(Saved entries)
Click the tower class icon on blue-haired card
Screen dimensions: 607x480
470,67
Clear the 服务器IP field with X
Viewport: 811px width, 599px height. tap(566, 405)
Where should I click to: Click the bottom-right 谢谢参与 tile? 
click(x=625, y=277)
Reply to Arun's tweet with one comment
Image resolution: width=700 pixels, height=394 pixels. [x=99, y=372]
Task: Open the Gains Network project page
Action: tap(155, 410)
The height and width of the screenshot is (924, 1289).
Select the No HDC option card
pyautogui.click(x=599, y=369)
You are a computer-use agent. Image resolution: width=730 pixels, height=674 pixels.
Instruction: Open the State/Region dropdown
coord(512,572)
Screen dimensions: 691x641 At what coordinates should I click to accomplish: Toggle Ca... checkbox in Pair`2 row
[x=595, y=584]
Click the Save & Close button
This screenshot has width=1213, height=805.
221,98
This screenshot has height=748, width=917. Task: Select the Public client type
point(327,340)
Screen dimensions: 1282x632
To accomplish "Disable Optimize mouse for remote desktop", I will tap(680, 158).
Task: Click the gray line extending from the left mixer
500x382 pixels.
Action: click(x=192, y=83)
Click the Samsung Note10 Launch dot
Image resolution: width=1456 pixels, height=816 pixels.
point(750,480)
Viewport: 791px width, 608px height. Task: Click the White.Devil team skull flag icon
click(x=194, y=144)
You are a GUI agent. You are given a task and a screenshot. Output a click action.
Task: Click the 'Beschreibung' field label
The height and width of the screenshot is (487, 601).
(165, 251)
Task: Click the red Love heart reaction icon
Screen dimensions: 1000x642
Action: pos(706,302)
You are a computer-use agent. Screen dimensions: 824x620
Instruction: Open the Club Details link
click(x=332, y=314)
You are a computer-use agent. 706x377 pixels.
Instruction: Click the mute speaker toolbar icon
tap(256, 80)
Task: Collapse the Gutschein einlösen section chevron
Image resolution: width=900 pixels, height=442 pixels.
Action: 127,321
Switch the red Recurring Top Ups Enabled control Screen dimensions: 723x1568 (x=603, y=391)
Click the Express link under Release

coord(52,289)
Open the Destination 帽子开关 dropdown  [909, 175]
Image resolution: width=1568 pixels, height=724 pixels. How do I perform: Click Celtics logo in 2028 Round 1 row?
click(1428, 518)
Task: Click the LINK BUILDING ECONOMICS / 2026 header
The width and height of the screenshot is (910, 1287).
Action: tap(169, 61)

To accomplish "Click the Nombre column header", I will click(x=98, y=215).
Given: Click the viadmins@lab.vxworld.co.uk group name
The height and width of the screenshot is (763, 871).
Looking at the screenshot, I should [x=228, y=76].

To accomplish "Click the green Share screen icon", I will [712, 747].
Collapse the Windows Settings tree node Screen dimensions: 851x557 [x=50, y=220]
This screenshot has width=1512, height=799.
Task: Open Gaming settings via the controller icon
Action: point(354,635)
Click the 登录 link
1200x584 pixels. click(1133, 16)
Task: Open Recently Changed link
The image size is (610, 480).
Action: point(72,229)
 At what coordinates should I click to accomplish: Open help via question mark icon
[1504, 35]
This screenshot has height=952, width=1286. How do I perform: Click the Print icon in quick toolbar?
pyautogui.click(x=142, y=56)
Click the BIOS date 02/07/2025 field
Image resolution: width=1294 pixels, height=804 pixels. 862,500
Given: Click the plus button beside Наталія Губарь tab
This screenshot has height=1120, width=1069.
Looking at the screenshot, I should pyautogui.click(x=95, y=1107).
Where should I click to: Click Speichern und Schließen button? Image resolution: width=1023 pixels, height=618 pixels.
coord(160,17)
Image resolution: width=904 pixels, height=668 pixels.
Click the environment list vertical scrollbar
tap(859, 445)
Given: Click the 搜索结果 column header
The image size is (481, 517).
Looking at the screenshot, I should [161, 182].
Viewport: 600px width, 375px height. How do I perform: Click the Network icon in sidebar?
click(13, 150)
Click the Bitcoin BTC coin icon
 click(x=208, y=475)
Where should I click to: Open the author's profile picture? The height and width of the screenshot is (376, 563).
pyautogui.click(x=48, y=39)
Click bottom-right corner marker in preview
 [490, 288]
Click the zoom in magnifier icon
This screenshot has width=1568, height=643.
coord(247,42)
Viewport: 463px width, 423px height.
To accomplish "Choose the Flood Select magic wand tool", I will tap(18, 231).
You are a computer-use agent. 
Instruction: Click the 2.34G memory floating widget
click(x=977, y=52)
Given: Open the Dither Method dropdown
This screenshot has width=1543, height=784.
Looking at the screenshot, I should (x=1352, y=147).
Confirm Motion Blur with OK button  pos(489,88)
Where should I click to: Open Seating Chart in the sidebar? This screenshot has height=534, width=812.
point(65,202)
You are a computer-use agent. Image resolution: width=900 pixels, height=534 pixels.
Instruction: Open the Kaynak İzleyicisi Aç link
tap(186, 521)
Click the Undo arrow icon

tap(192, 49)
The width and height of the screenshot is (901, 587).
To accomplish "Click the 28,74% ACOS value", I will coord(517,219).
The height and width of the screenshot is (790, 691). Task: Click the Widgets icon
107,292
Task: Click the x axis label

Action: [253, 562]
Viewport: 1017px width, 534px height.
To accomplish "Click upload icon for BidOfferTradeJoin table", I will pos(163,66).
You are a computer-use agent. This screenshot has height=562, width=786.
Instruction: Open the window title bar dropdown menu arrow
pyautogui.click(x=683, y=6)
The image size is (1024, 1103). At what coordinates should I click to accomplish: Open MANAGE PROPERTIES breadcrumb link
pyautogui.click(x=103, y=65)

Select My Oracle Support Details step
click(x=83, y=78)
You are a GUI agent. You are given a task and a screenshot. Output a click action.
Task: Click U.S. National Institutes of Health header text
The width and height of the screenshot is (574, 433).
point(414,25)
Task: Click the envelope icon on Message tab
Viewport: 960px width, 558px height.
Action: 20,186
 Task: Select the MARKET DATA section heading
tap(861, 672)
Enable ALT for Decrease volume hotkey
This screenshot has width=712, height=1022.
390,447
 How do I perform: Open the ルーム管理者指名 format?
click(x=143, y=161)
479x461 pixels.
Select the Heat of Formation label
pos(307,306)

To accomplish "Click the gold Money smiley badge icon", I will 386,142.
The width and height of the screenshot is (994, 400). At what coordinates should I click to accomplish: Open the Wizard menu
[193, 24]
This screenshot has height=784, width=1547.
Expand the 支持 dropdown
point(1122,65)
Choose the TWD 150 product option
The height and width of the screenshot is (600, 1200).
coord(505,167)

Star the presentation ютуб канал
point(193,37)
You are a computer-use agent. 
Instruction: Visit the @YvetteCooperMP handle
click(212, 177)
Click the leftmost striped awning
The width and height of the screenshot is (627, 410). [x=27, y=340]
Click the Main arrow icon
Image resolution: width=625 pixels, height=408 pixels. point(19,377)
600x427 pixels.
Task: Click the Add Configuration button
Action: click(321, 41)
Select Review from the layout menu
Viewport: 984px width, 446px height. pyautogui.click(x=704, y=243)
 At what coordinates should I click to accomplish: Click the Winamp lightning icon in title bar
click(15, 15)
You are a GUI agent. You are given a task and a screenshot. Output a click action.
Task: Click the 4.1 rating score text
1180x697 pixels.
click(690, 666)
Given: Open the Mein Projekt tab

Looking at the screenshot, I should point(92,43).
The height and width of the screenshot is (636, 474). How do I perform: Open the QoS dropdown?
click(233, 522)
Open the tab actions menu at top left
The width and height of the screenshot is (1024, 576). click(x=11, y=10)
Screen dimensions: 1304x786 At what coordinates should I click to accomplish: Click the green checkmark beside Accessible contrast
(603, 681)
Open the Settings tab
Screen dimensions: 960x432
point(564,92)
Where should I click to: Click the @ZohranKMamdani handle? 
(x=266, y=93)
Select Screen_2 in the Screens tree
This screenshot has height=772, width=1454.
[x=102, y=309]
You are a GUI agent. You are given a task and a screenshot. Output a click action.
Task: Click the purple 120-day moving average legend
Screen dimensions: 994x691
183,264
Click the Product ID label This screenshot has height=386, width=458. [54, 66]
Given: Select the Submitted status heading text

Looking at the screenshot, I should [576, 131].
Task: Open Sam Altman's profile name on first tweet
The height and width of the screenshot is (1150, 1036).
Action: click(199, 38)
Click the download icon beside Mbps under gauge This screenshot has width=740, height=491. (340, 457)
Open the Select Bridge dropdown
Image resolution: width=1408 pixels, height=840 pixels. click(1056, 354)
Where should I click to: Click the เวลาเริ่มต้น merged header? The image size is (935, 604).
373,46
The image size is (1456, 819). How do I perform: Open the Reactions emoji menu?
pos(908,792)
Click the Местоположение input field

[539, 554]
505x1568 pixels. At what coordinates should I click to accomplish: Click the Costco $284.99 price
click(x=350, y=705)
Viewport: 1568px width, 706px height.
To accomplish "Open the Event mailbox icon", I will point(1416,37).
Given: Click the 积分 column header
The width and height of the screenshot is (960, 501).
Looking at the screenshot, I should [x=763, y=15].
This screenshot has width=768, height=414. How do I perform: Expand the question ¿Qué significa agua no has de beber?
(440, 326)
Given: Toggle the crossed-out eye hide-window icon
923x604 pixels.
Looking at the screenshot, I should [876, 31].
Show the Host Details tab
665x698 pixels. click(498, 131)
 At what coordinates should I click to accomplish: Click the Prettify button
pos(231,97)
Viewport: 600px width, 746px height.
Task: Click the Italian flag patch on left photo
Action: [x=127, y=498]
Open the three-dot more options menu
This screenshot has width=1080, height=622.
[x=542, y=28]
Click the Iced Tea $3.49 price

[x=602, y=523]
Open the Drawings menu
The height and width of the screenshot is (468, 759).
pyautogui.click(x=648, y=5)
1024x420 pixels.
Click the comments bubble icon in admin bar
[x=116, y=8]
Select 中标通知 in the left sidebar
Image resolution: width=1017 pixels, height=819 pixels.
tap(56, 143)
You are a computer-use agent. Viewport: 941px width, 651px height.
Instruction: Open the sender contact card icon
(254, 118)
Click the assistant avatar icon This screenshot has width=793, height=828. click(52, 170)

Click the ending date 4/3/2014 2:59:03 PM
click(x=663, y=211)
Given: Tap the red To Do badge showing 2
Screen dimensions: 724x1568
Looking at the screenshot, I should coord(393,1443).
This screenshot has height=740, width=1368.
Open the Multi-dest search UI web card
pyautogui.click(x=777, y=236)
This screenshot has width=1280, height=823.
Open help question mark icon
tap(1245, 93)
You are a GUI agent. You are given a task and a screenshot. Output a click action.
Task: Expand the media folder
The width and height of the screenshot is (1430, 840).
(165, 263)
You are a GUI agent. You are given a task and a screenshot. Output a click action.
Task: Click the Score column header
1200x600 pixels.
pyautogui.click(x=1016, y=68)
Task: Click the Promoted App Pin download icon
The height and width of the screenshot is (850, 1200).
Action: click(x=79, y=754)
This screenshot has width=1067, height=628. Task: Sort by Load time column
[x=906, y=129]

* **Problem statement**
Exactly the lines from the one holding "The height and width of the screenshot is (850, 1200)." through the end of the records above are to be returned, and nothing else.

* **Response below**
The height and width of the screenshot is (850, 1200).
Action: click(x=79, y=754)
This screenshot has width=1067, height=628. Task: Sort by Load time column
[x=906, y=129]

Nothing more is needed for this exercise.